Comprendre le présent et penser l’avenir. Cerner les différentes dimensions de l’écologie, au coeur des grandes questions qui vont changer notre vie. Donner des clés d’analyse d’une crise à la fois environnementale, sociale, économique et spirituelle, Débusquer des pistes d’avenir, des Traces du futur, pour un monde à réinventer. Et aussi L’Education nouvelle, parce que Penser pour demain commence à l’école et présenter le Mandala comme outil de recentrage, de créativité et de croissance, car c’est aussi un fondement pour un monde multi-culturel et solidaire.

Michel Simonis

"Sagesse des peuples premiers" et Pierre Rabhi
Un numéro de la revue "Terre et Humanisme" consacré aux Peuples autochtones
Article mis en ligne le 5 octobre 2007

"Seulement après que le dernier arbre aura été coupé, seulement après que la dernière rivière aura été empoisonnée, seulement après que le dernier poisson aura été pêché ; alors nous comprendrons que l’argent ne peut pas être mangé."

Cette prophétie amérindienne met en évidence avec une simplicité implacable l’état d’esprit qui aura dominé le monde contemporain. Nous disons qui aura dominé, car nous souhaitons de toute notre ferveur, qu’en dépit d’un héritage désastreux, les générations à venir assagies pourront surmonter les difficultés qui les attendent. Ainsi pourront-elles avoir un regard rétrospectif sur une civilisation où arrogance et aveuglement auront atteint le summum.

(Début de l’article "Sagesse des peuples premiers" écrit par Pierre Rabhi
et paru dans le dernier numéro des Nouvelles de Terre et Humanisme – oct – nov- déc 2006)

Terre et Humanisme est une association créée autour des activités de Pierre Rabhi.

L’association Terre & Humanisme est crée en 1997-98 "pour la transmission de l’éthique et de la pratique agroécologique" initiée par Pierre Rabhi et s’installe au Mas de Beaulieu en Ardèche qui devient une base logistique des activités et un lieu de démonstration, d’expérimentation et de formation.
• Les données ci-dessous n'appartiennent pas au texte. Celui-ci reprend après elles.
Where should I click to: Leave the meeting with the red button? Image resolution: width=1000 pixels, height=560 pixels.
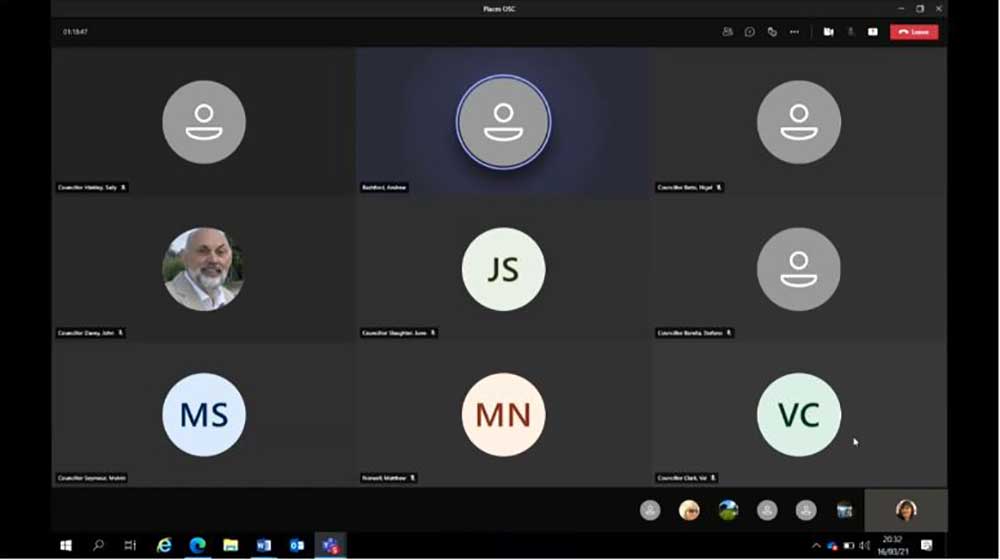coord(914,32)
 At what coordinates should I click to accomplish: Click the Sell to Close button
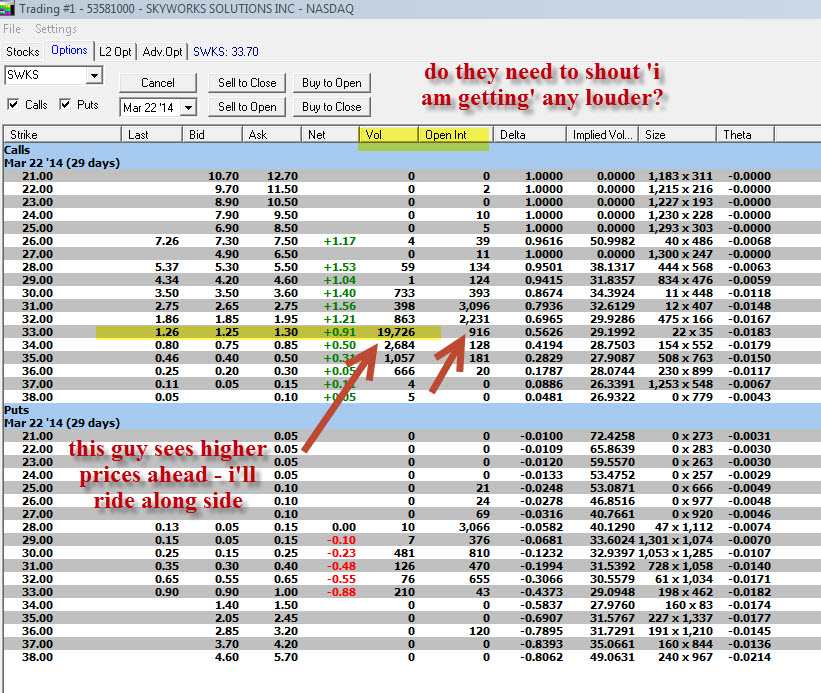click(247, 82)
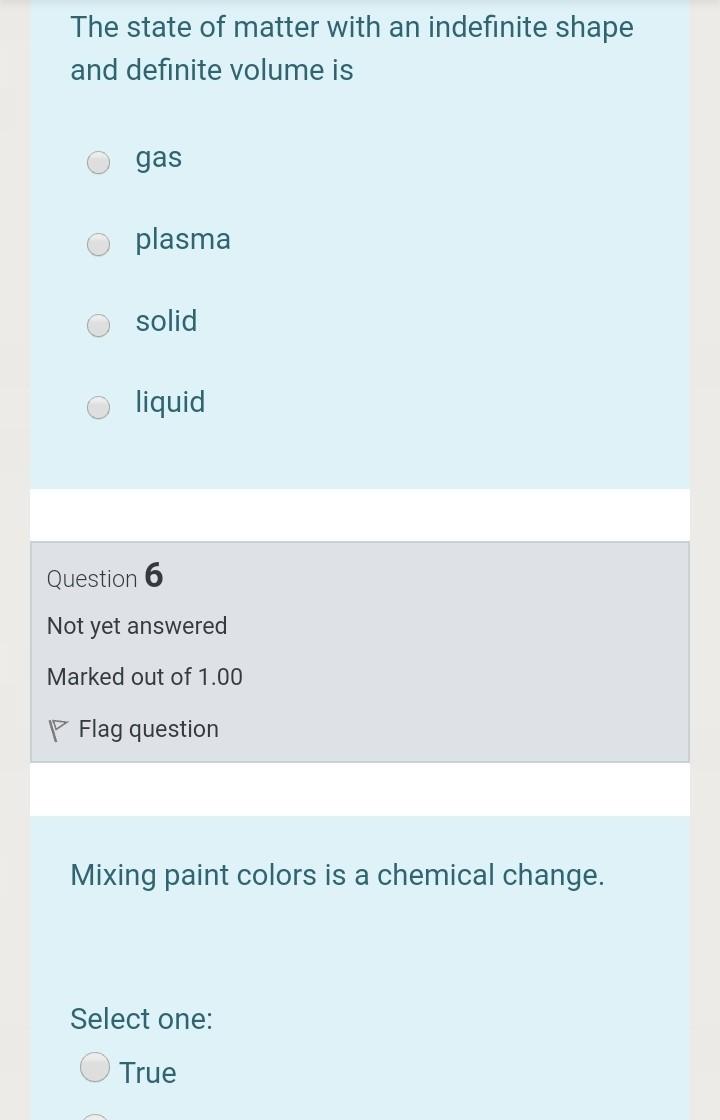This screenshot has width=720, height=1120.
Task: Select the plasma radio button
Action: 98,244
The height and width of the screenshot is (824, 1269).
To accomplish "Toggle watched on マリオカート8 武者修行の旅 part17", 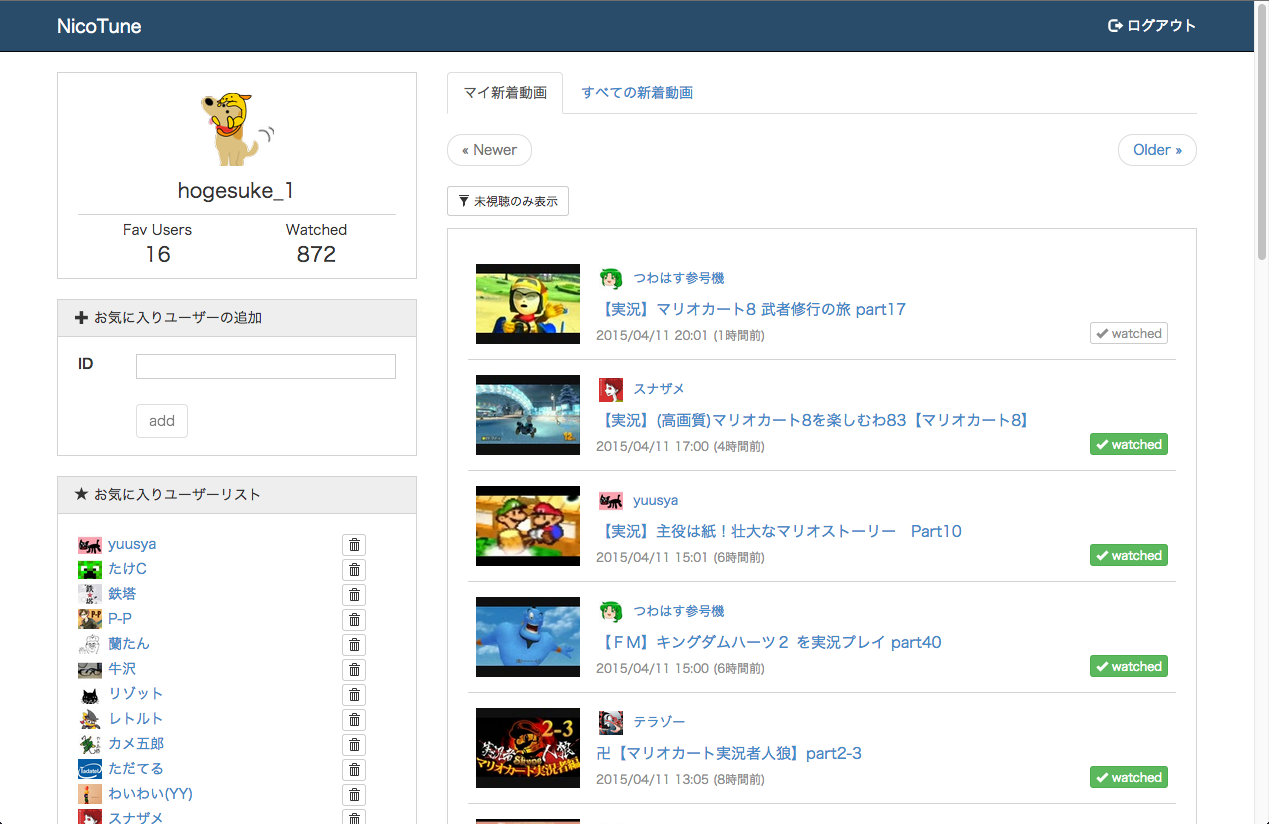I will coord(1128,334).
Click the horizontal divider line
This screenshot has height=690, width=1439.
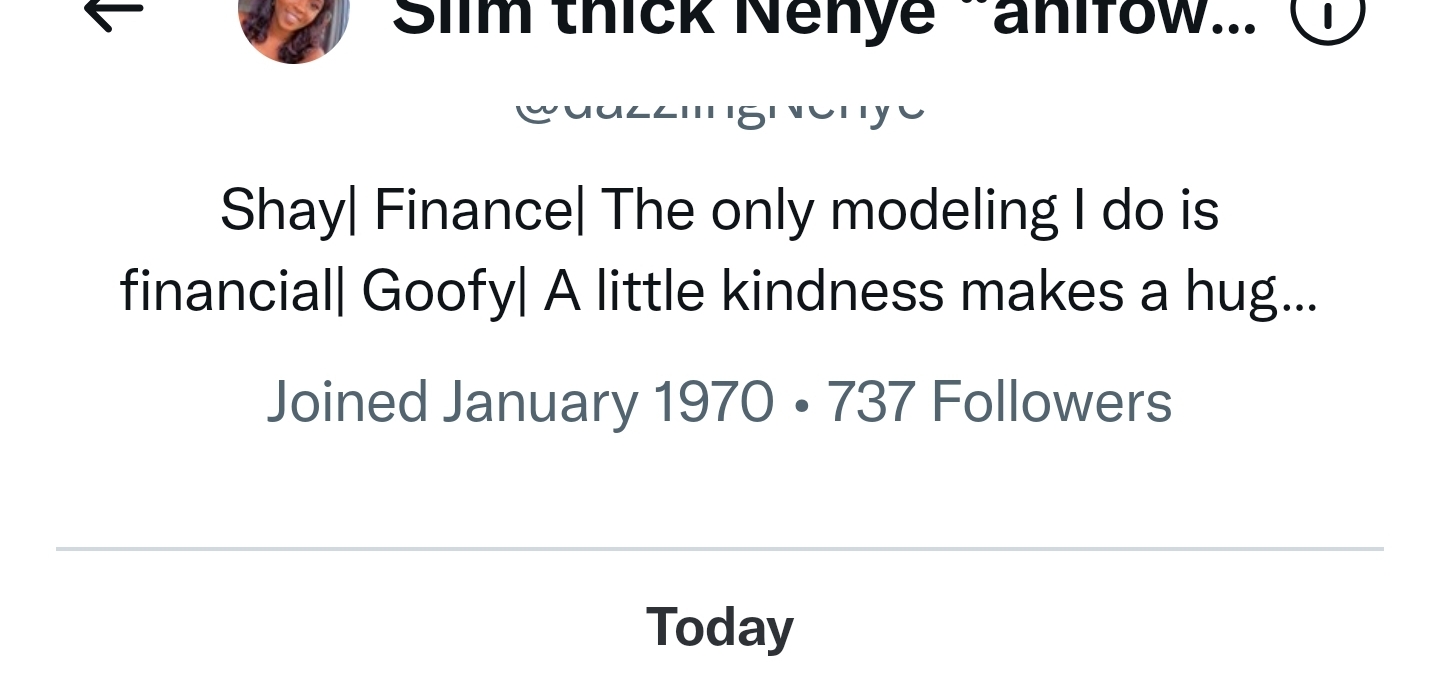pos(719,549)
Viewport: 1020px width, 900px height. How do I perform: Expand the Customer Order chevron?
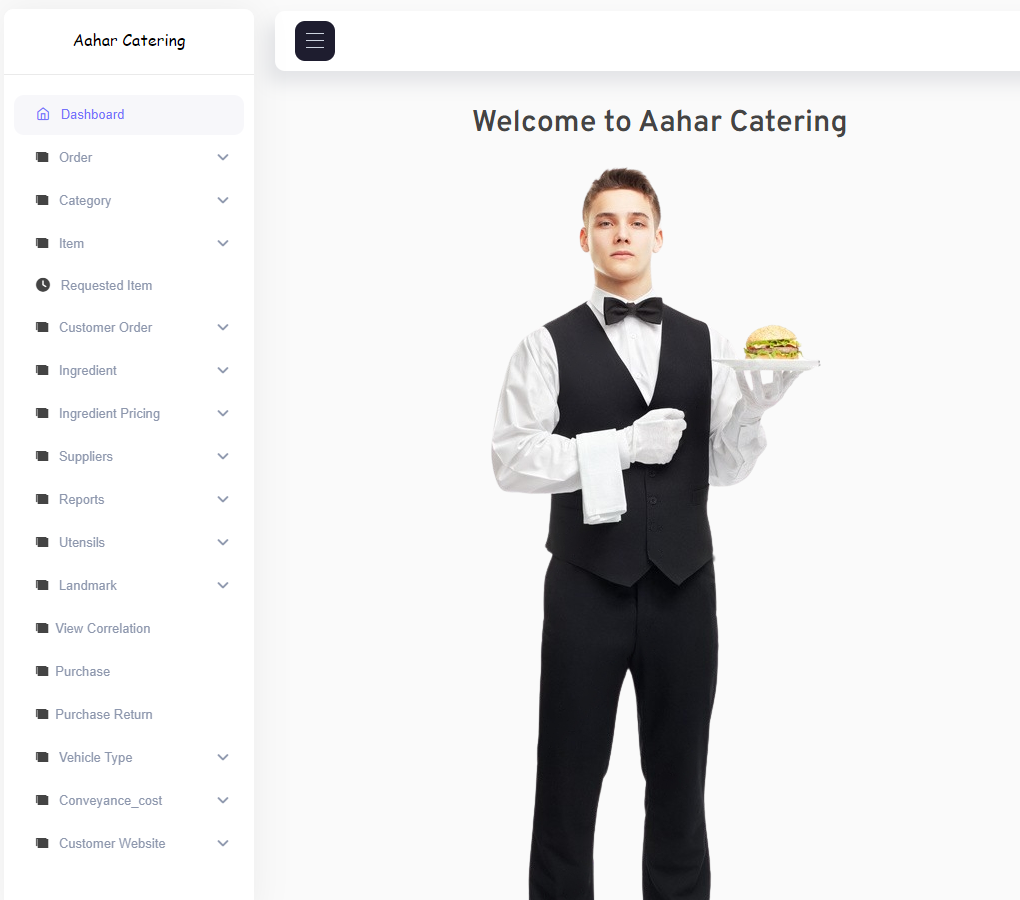[223, 327]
Cette année-là aussi, lancement de nouvelles actions de développement au Niger (région d’Agadez), au Mali (région de Gao) et au Maroc (Kermet BenSalem, Dar Bouaza, Taroudant)

En 2006, parait un numéro spécial dont voici un extrait de l’éditorial (de Pierre Mante) :

Edito : Devoir d’harmonie...

Bushmans, Maasaïs, indiens Kogis ... Ils ont connu l’exclusion, la persécution, ont vu leurs terres confisquées, violées, profanées ; tous ont été victimes d’une modernité conquérante qui ne laisse aucune place à l’Autre, de l’arrogance de celui qui croit savoir et impose sa vision du monde à plus sage que lui.
Mais ils ont gardé cette conscience d’être reliés à la terre, de lui appartenir ; ils ressentent qu’en prélevant de manière inconsidérée le gaz ou le pétrole on prive notre terre de force et d’énergie et savent que "si leur relation à elle n’est pas juste, l’injustice et le déséquilibre risque alors de pénétrer leur univers". C’est pourquoi ils ont un devoir d’harmonie.
Comment ne pas penser aussi aux paysans sans terre ou ruinés par l’agriculture industrielle en Afrique, en Inde, en Chine [1] et à présent à nos portes en Europe de l’Est, aux victimes de guerres ou de désastres écologiques engendrés par l’homme : centaines de millions d’êtres humains déracinés, poussés au désespoir et alimentant des bidonvilles ?
L’histoire est une succession de violences faites aux hommes, d’appropriation et de confiscation. C’est cette même logique qui prévaut aujourd’hui avec les tentatives d’appropriation de nos biens communs, eau, semences ... etc. qui atteint aujourd’hui en France l’impensable avec l’offensive menée contre les produits phytosanitaires et les engrais naturels !
Oui, la vigilance, la détermination et le courage sont de mise.
Alors puisons dans cette sagesse venue du fond des âges de quoi nous inspirer pour grandir en autonomie et en humanité .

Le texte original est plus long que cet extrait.